Commercial Collections and Bankruptcy
Commercial debt recovery tends to be solely about speed and intensity. Unless there is a special arrangement with a customer, 60 days means that there is a serious problem, 90 days indicates that aggressive action needs to be taken to change the customer's payment practices and 120 days signifies that it's time for formal proceedings. More often than not if 120 days passes you can be all but certain that the customer has no intention of paying what it owes absent being compelled to by formal proceedings or an immediate need for more of what the vendor sells.
Further, the commencement of formal proceedings itself is only a half measure. Many debtor businesses view the commencement of formal proceedings as an opportunity for months or years of additional stalling and stone-walling. For example, in a litigation scenario, the filing of a lawsuit should be accompanied by an Application for Writ of Attachment that will be heard by the court within 30 days, the granting of which will essentially lock down the debtor's ability to conduct business and deeply embarrass the business to its customers and clients, making quick resolution likely. Should the debtor business be truly unable to meet its obligations, the attachment lien will often place the creditor business ahead of other competing creditors for payment.
Notwithstanding the above, collection of business debt starts with proper transaction documentation, affording an enterprise the ability to exercise some control over the legal venue and method to be utilized, cost and amount of time required for recovery. Being without the capability to exert influence over the collection process will, with great frequency, result in a scenario where substantial attorneys fees and related expenses are incurred, enormous amounts of time are taken away from tending to core business responsibilities, and two or more years may pass before recovery of the sums due the business. Further, depending in what country venue lies, without proper transaction documentation, the capacity to recoup the attorneys fees and expenses paid to recover the amounts owed may be extinguished.

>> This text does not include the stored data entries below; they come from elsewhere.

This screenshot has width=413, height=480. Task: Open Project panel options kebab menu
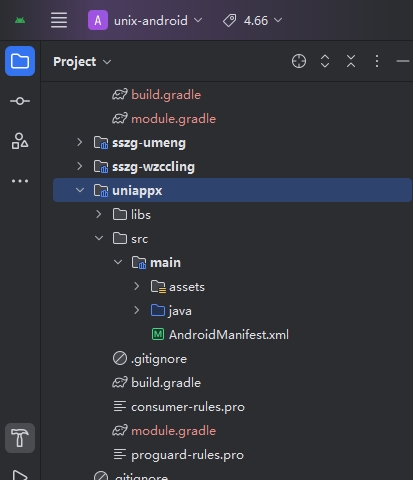click(377, 61)
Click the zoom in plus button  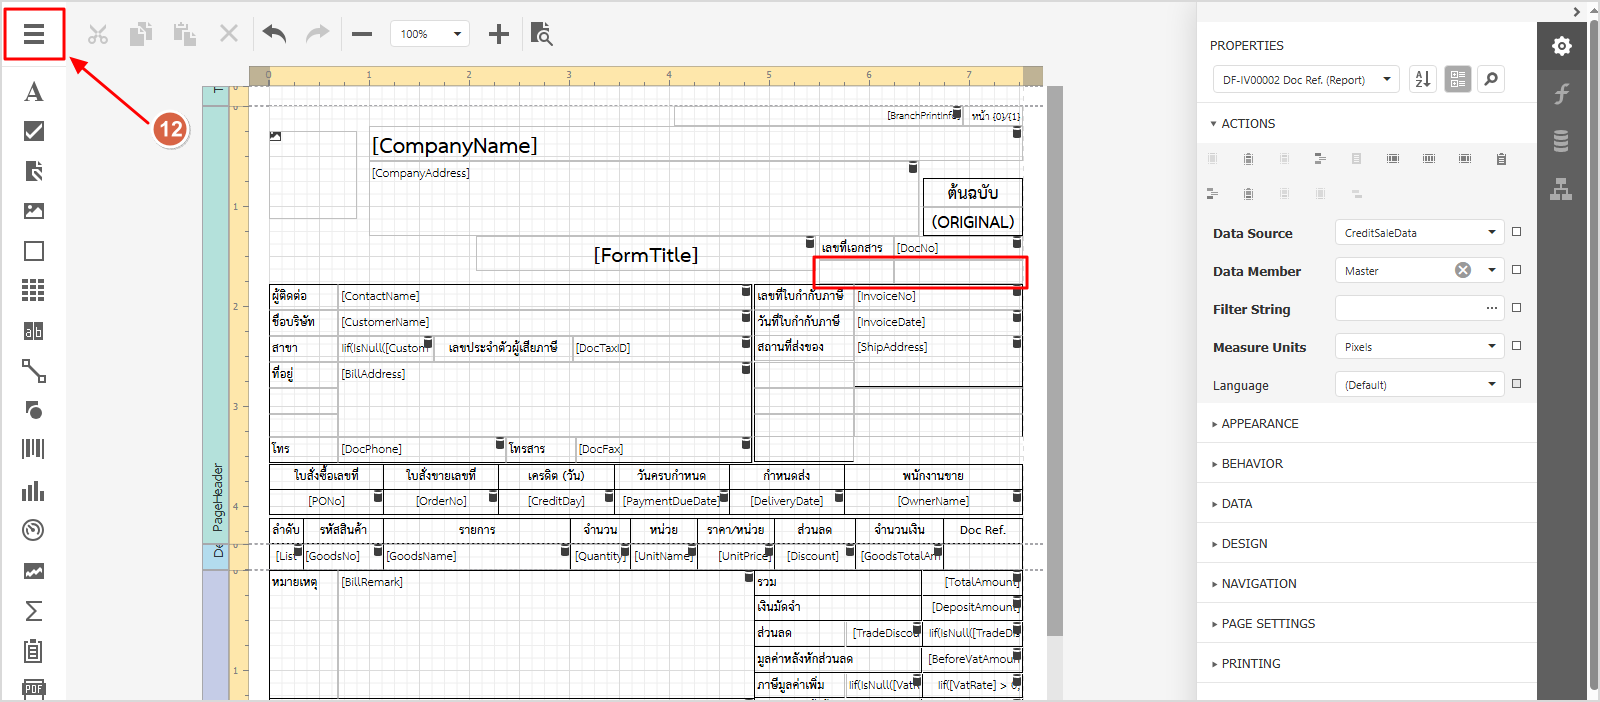(x=499, y=34)
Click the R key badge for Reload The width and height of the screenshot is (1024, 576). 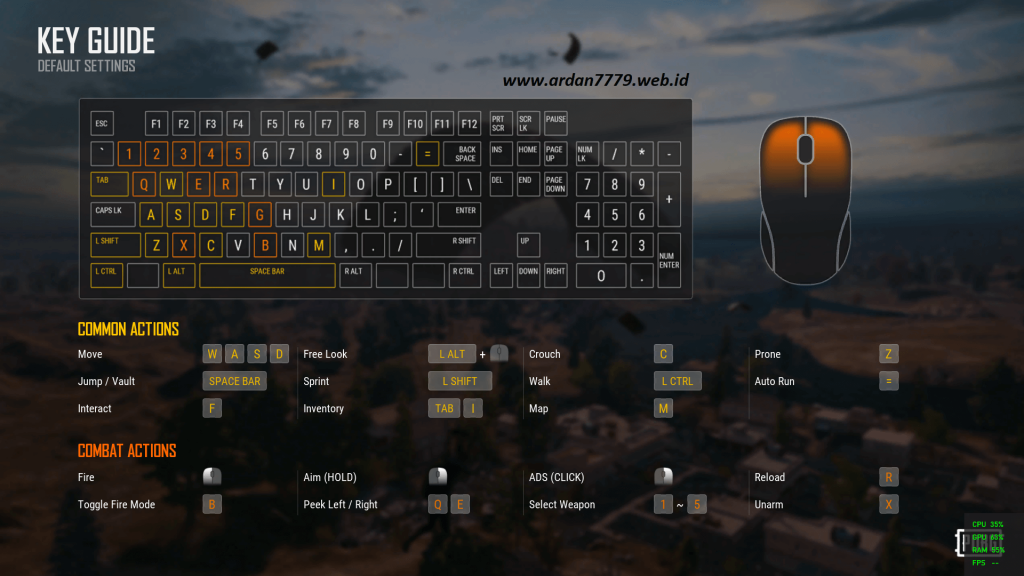889,477
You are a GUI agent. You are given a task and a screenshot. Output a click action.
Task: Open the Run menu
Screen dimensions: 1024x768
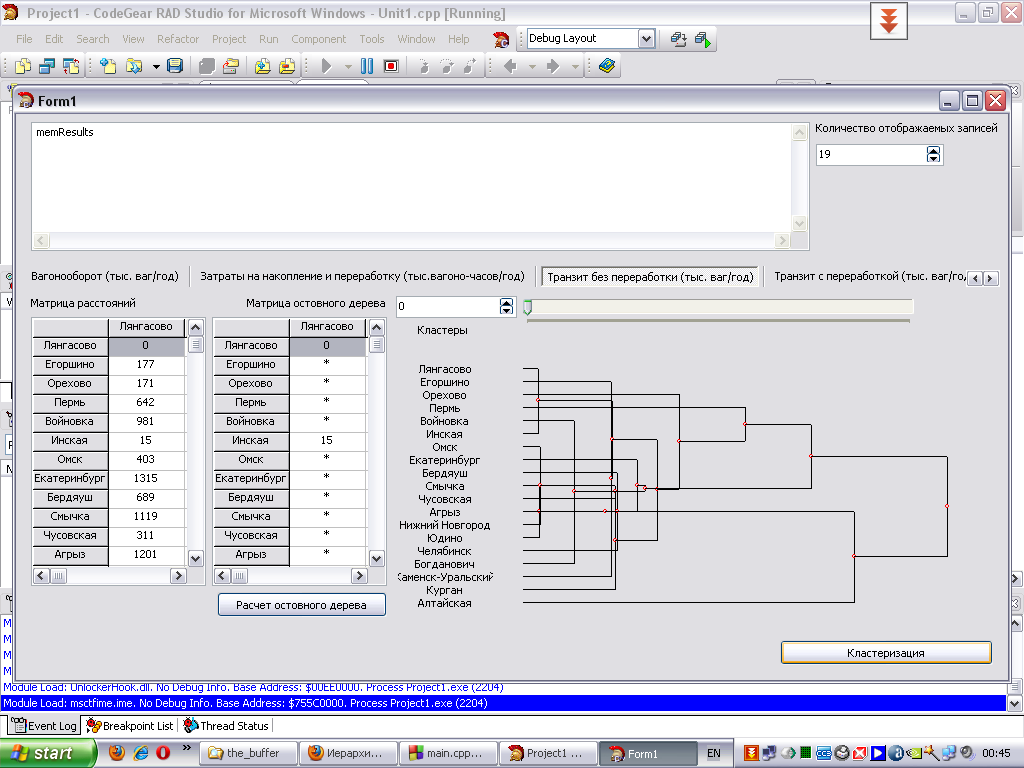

Proper and appropriate for the situation commercial documentation can reduce the collection adjudication process to ninety days or less, dramatically lessen the expenses involved, and result in the recovery of monies expended to effectuate the collection.
In the event a collection matter finds itself in bankruptcy court, Spector & Bennett has substantial experience and an impressive record in recovering its clients' money in that forum. Many of the largest recoveries Spector & Bennett has obtained for its clients have come through immediate, aggressive pursuit of funds after a bankruptcy filing.